I started to find myself in middle school and high school. The fundamentalist Christian elementary school that I went to was not conducive to me breaking out of my shell. But, the public schools that I transferred to had lots of extracurricular activities and advanced academic classes that let me find places to shine and people to hang out with. And there was far less restraint on things like simple conversation. I was in band and Z-Club and had a great time!
By then it was clear that I was an extrovert. I got energy from being around people. My mom loved to have people over to the house, and I was happy to help clean and cook and host. It was a blast! My college years were more of what you would expect from an extrovert except that I didn’t party. Since I didn’t drink or like loud music, the bar scene wasn’t for me, but I was very involved with APO, a service fraternity, which kept me quite busy, as well as taking classes and hanging out with friends.

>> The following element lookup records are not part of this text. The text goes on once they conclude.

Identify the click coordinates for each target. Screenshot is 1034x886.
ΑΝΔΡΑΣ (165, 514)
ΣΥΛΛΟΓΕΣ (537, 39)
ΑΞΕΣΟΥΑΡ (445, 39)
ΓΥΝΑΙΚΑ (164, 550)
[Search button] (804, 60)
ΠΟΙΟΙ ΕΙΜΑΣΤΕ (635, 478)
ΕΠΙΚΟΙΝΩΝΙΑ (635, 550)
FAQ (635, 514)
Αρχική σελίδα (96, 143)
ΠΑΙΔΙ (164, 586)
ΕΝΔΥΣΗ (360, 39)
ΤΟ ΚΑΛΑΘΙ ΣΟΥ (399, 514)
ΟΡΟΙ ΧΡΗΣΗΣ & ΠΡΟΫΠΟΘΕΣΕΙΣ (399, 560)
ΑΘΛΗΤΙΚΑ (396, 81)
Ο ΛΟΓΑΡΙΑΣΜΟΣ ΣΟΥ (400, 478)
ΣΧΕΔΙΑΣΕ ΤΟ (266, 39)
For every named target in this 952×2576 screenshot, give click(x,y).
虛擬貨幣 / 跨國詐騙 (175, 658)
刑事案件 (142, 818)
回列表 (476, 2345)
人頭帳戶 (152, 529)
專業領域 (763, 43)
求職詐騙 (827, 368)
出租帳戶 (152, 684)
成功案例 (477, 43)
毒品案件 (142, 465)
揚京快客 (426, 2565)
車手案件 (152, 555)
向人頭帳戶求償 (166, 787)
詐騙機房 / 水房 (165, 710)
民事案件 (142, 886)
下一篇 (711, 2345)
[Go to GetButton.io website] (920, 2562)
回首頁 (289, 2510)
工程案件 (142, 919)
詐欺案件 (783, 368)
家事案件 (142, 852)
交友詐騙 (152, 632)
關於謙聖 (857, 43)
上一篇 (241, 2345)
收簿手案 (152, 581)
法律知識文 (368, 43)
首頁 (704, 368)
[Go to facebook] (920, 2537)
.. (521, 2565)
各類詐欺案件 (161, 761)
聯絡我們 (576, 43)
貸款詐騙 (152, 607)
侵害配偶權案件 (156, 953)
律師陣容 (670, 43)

My chosen profession was perfect for an extrovert. Being a family doctor meant that I saw patients all day, every day. And I loved it. Granted, some of those 12 hour days did tire me out, but, overall, seeing and tending to patients was my goal in life. Some of those interactions were short and shallow - diagnosing and treating a sinus infection. Others were prolonged and intense - taking care of a family who was welcoming a new baby into the family, including staying with them through labor, delivery, and post-partum. Family medicine is hard work, but I had the personality for it.
And then came chronic migraine. In 2006, I had to quit medicine. The pain was too bad and I was too fatigued to keep up with the simple work of being with people. It’s been 13 years. They haven’t been bad years (although there have been plenty of bad days). I helped homeschool the kids and get them ready for college. We owned a yarn store for several years before Patrick started teaching school.
But, I’m not an extrovert anymore. I’m tired. I have breakfast or lunch once or twice a week with friends. I go to church most Sundays. I stop by the library and chat with the librarian sometimes. I’ll visit the craft store and talk with the owner on occasion. But any interaction lasting more than an hour makes me tired. And many days, I’m just too darn tired for any interaction.
I never saw this in my future. I never anticipated chronic migraine. I never expected to be this tired all the time. I never thought that my social life would be social media. I never expected to become an introvert. But, here I am.
And Jesus is totally OK with it. We talk about it a lot. He’s not ready to take away the chronic migraine, so we walk through it. And I’m my introverted self now.